After the Closing Date, each Party shall have an obligation to cooperate, at the
expense of the requesting Party (except as set forth in Article VI hereof), in
any claim or action brought by the other party against any third party for
infringement or misappropriation of any of the Assigned Intellectual Property,
or in connection with any defense by a Party of any claim or action brought by a
third party with respect to any such intellectual property rights (including,
without limitation, a claim or action with respect to the validity or
enforceability of any such rights).

     10.8   ACCESS TO BOOKS AND RECORDS; COOPERATION.

                                       59
<Page>

            (a)    After the Closing, to the extent permitted by applicable law,
the Seller shall permit the Buyer's third party attorney or other agent
reasonably acceptable to the Seller to have reasonable access to and the right
to make copies of such of the Seller's books, records and files to the extent
relating to the OTS Business and the Hyprotech Products as constitute part of
the Excluded Assets for any reasonable purpose of the Buyer, such as for use in
regulatory filings, litigation, financial reporting, in connection with any
Assumed Liability, tax return preparation, or tax compliance matters. In
addition, the Seller shall make available to the Buyer upon reasonable prior
notice, upon the Buyer's reasonable request and at Buyer's expense, personnel of
the Seller who are familiar with any such matter requested. The Buyer shall also
permit the Seller reasonable access to Buyer's books, records and files as
constitute part of the Engineering Software Assets for any reasonable purpose of
the Seller, such as for use in regulatory filings, litigation, financial
reporting, in connection with any Excluded Liability, tax return preparation or
tax compliance matters.

            (b)    In the event and for so long as any Party is actively
investigating, contesting, defending against or prosecuting any charge,
complaint, action, suit, contract appeal, proceeding, hearing, investigation,
claim, demand or audit (including routine audits and contract close-outs)
involving one or more third parties in connection with (i) any transaction
contemplated under this Agreement or (ii) any fact, situation, circumstance,
status, condition, activity, practice, plan, occurrence, event, incident,
action, failure to act or transaction arising from the Parties' respective use
or ownership of the Engineering Software Assets or conduct of the Business, the
other Party will reasonably cooperate with the contesting or defending Party and
its counsel in the contest or defense and will make available its personnel and
provide such testimony and access to its books and records as may be reasonably
necessary in connection with the contest or defense. Unless the Party requesting
such cooperation is entitled to indemnification from the other Party under the
terms of Article VI hereof, the requesting Party shall pay the reasonable
out-of-pocket expenses incurred in providing such cooperation (including
reasonable legal fees of outside counsel and disbursements) by the Party
providing such cooperation and by its officers, directors, employees and agents,
but shall not be responsible for reimbursing such Party or its officers,
directors, employees and agents for their time spent in such cooperation.

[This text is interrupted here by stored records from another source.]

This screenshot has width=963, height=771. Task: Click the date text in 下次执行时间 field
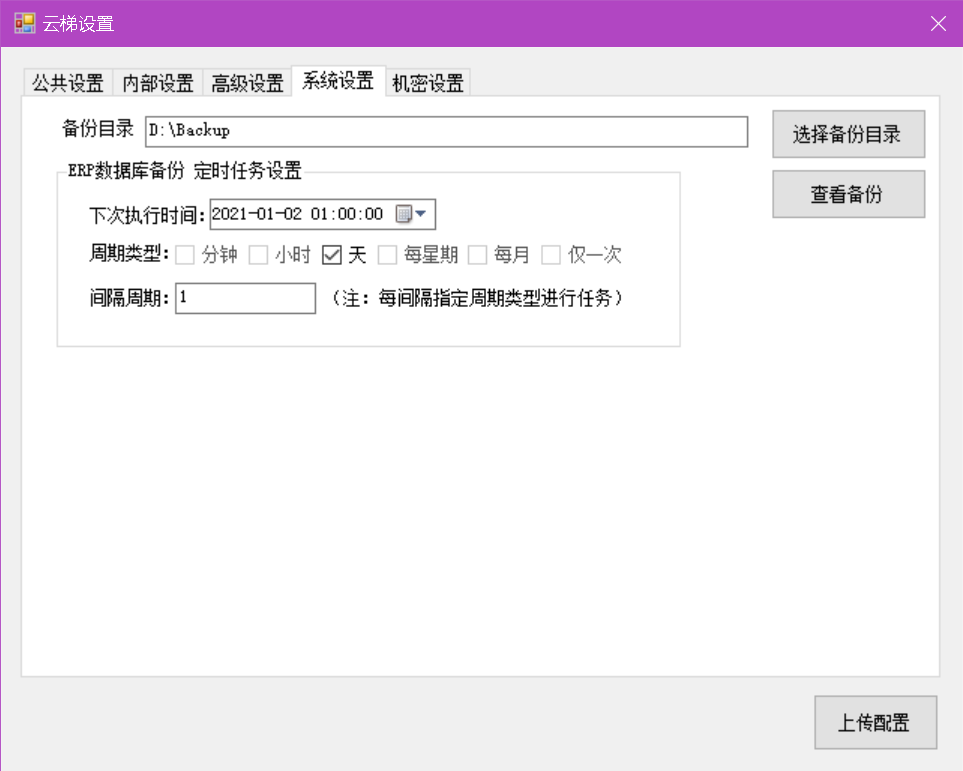click(x=298, y=214)
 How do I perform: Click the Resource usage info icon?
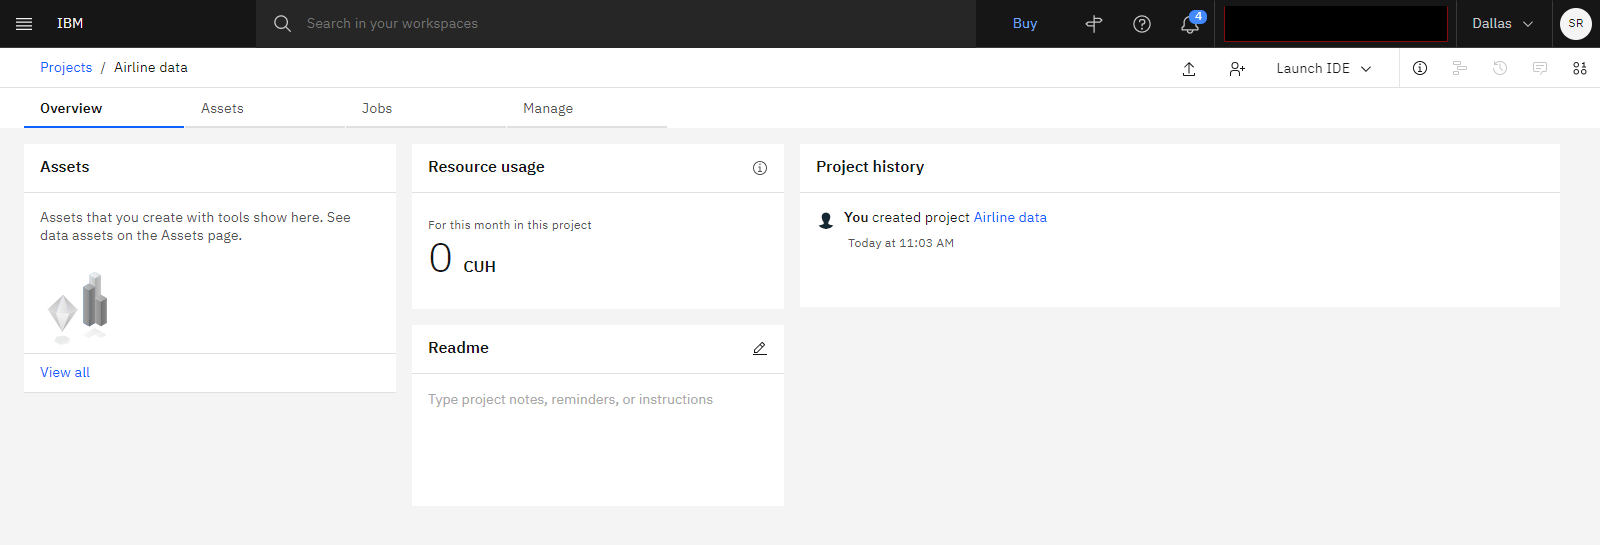[760, 168]
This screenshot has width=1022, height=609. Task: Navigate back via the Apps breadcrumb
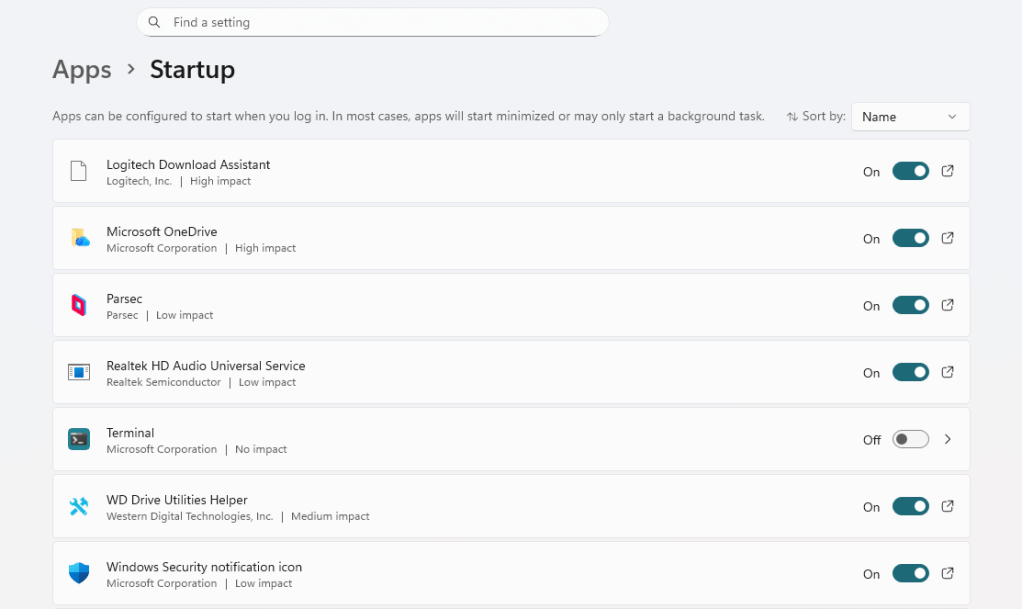pos(81,69)
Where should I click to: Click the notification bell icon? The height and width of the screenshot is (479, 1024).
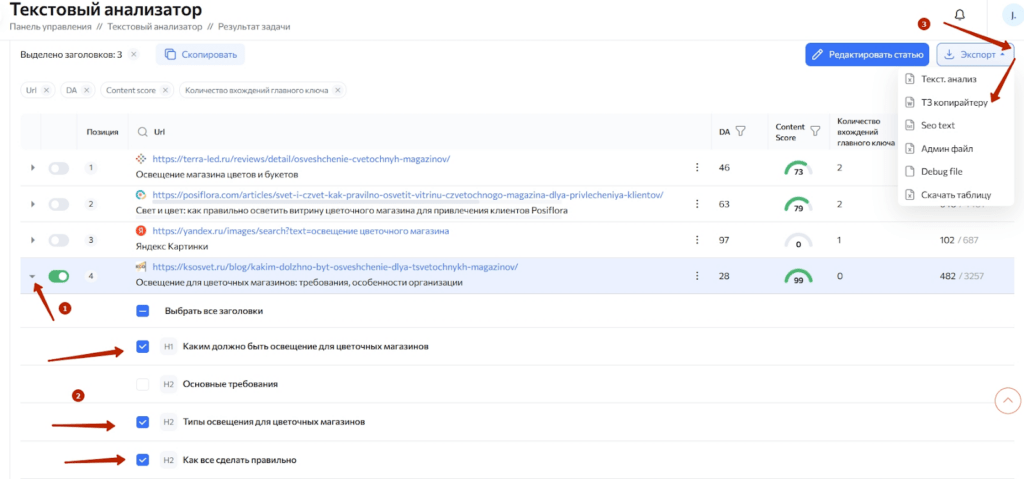coord(960,15)
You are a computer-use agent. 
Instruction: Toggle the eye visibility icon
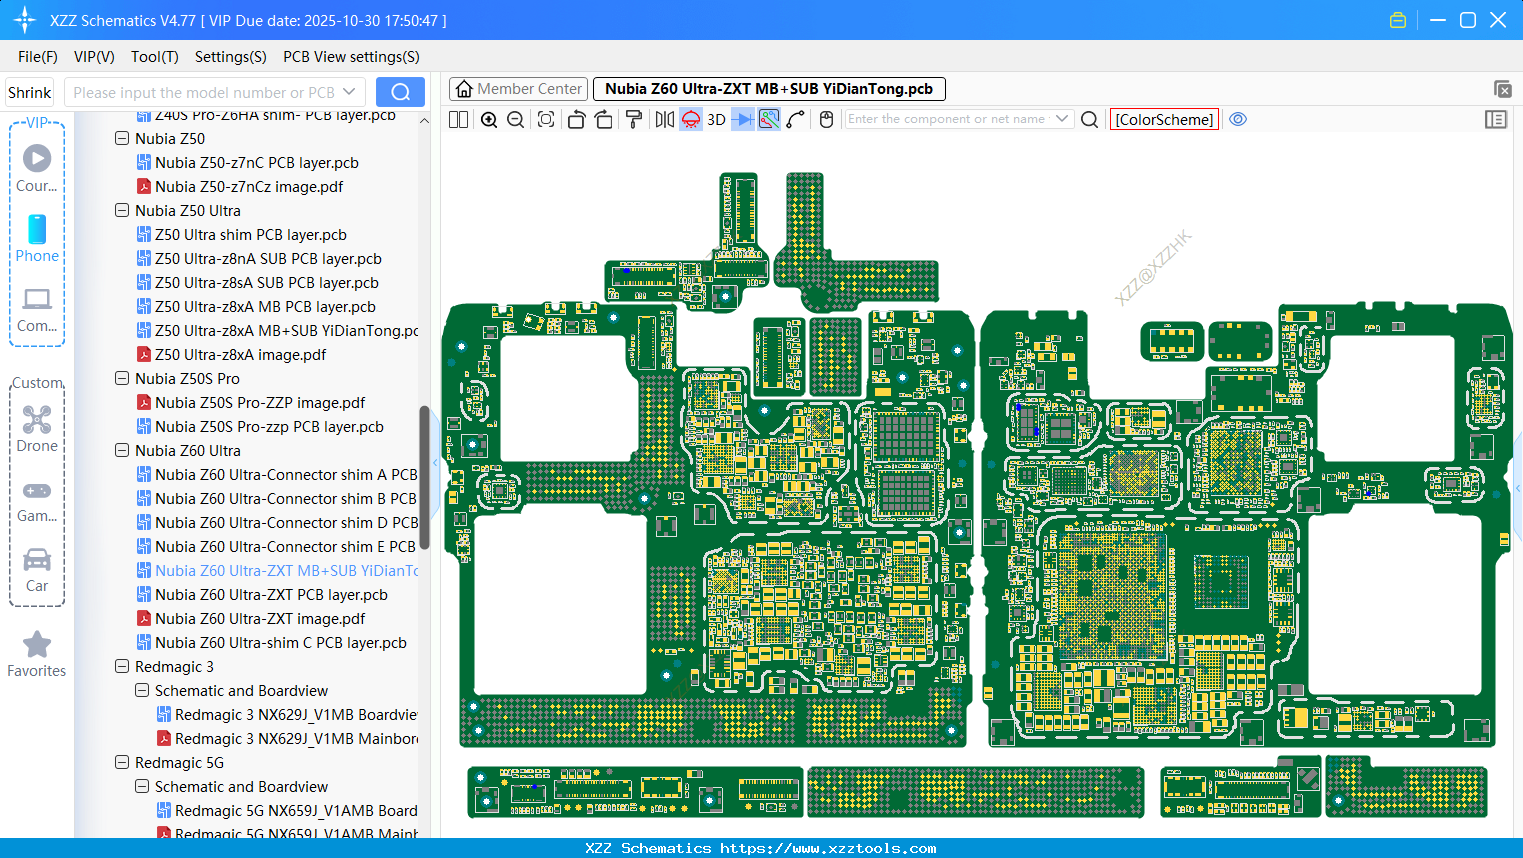click(x=1238, y=119)
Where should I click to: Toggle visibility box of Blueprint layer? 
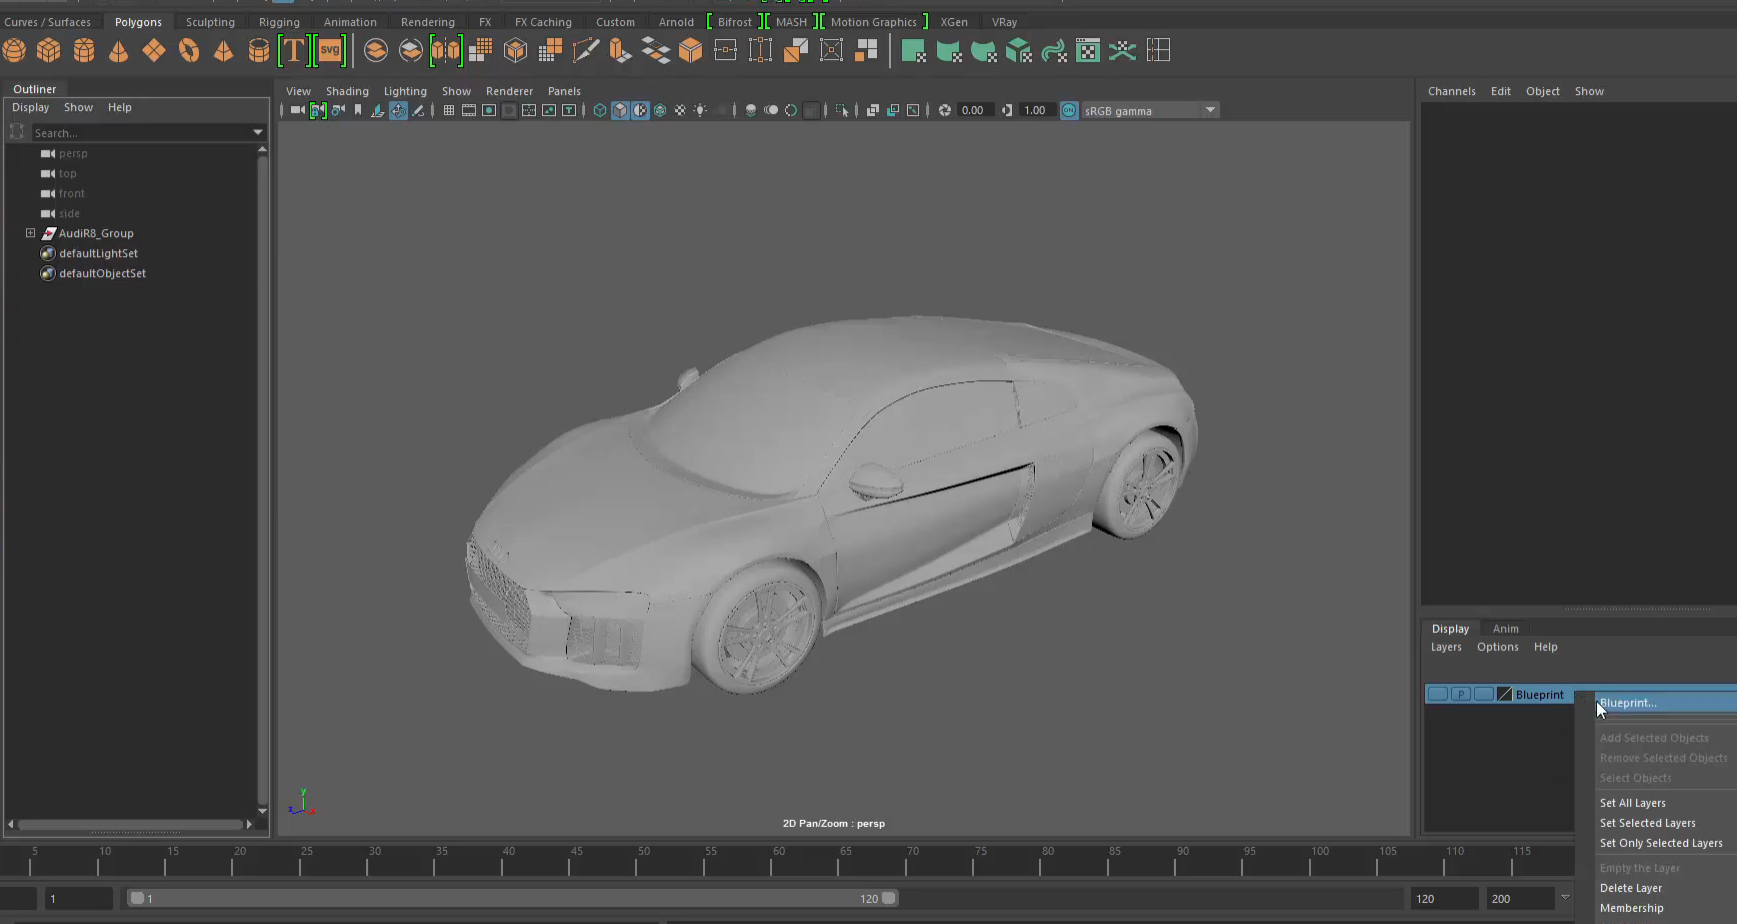(x=1437, y=694)
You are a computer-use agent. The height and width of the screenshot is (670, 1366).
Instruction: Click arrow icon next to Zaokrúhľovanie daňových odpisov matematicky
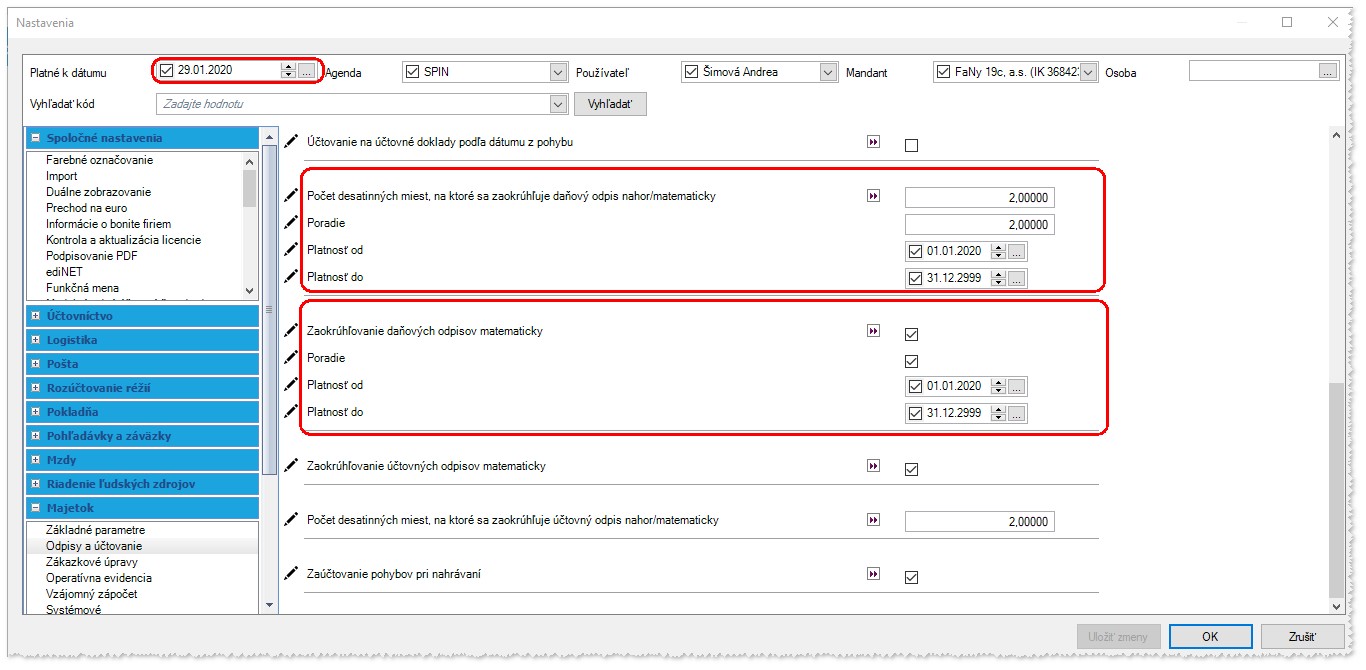pos(873,331)
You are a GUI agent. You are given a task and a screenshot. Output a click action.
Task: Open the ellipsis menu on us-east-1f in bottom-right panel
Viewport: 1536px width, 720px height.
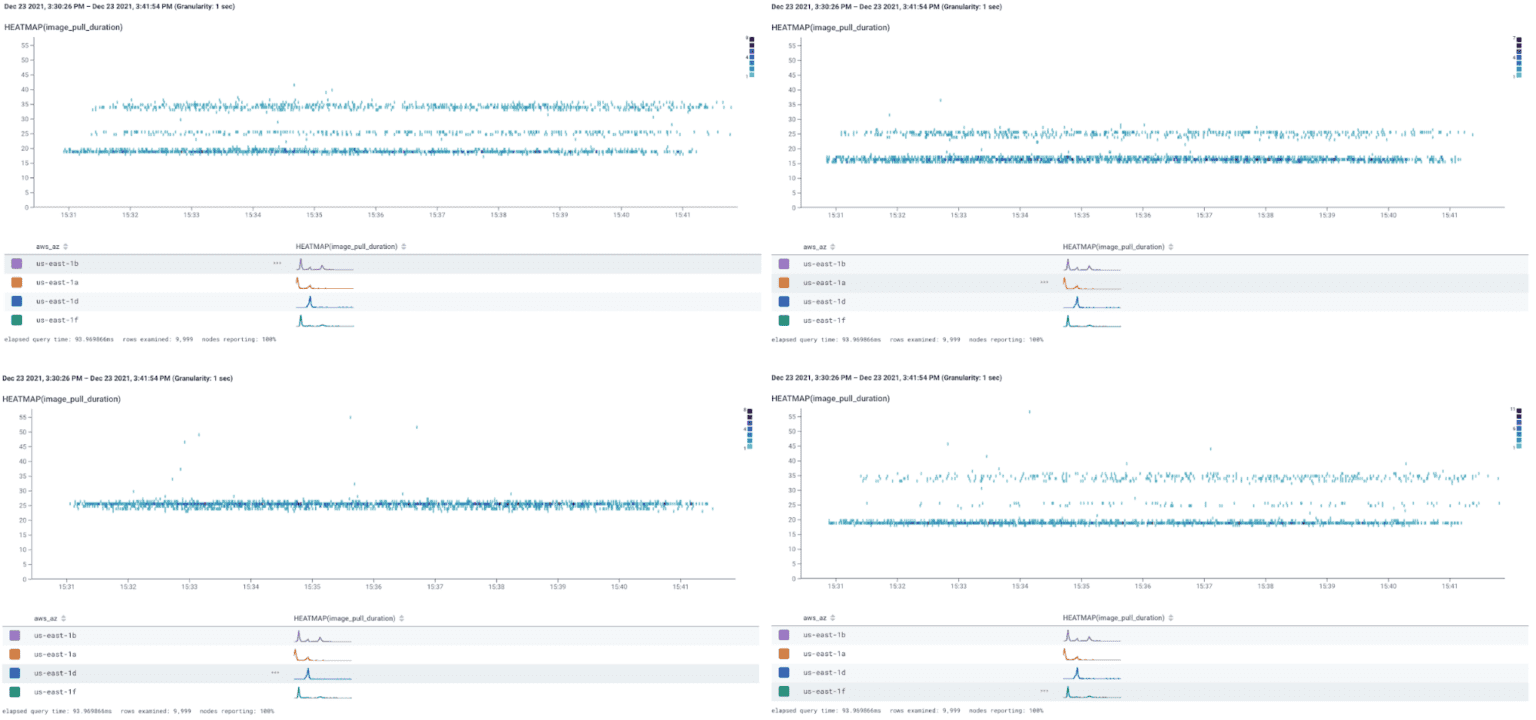[x=1044, y=691]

     10.9   CONFIDENTIALITY. For a period of five (5) years from the Closing
Date, except as permitted in the Ancillary Agreements, the Seller shall keep
confidential any confidential information or documents constituting Engineering
Software Assets that relate solely to the OTS Business, or confidential
information of the Buyer received pursuant to any of the Ancillary Agreements,
or as a result of the negotiations leading to the execution of this Agreement,
unless such information is (a) ascertainable from public or published
information or trade sources, (b) solely with respect to information regarding
Buyer, already known or, in any case, subsequently developed by the Seller, (c)
received from a third party not under an obligation to Buyer to keep such
information confidential, (d) required to be disclosed by applicable law,
regulation or legal or administrative process or (e) required to be disclosed to
protect or enforce the rights of the Seller or to perform their obligations
under this Agreement, the Ancillary Agreements or in connection with tax or
other regulatory filings, litigation or financial reporting purposes.

                                       60
<Page>

     10.10  THIRD PARTY LICENSES. To the extent that any rights of the Seller
under a Sublicenseable Third Party License are sublicensable to Buyer, Seller
shall sublicense such rights pursuant to the Technology License Agreement at
Closing; PROVIDED THAT Buyer shall be responsible for any fees and charges
associated with Buyer's receipt or exercise of such sublicense. With respect to
any Third Party License that is not a Sublicensable Third Party License, Seller
shall use good faith efforts to assist Buyer in obtaining an equivalent license
from the licensor of the Third Party License; PROVIDED THAT Buyer shall be
responsible for any fees and charges associated with Buyer's receipt or exercise
of the sublicense. Such good faith efforts shall include, with respect to any
Third Party License that is exclusive to Seller, Seller's waiver of such
exclusivity in order to permit an equivalent license to be granted to Buyer.

     10.11  [**]. Seller shall [**] (including without limitation, [**]
thereunder [**] shall otherwise [**] for such [**].

     10.12  HTFS RESEARCH NETWORK MEMBERSHIP. For a period of two (2) years
after the Closing Date, the Seller will allow Buyer to become and be a member of
Seller's HTFS(R) Research Network on substantially the same terms as other new
HTFS members as of the Closing Date, and Seller shall be responsible for fifty
percent (50%) of Buyer's related membership fees for such period.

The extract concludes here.